## What this task involves
Print the line that contains "TERMS OF USE (72, 2029)" and every line that follows it in the data below, ending with the final line; include nothing else.

## Data to examine
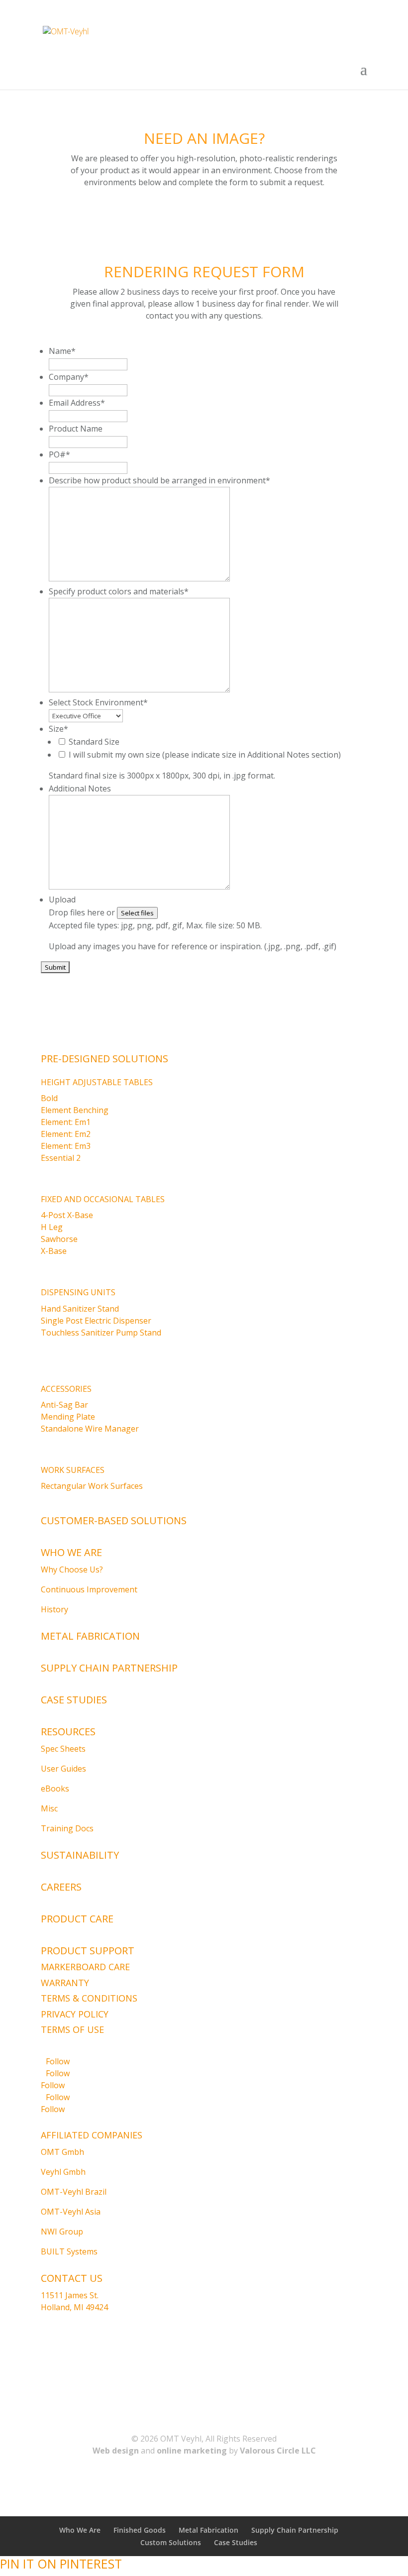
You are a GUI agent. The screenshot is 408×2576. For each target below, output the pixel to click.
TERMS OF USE (72, 2029)
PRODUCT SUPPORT (87, 1950)
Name (62, 350)
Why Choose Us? (72, 1569)
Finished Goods (139, 2530)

## Written reply
TERMS OF USE (72, 2029)
PRODUCT SUPPORT (87, 1950)
Name (62, 350)
Why Choose Us? (72, 1569)
Finished Goods (139, 2530)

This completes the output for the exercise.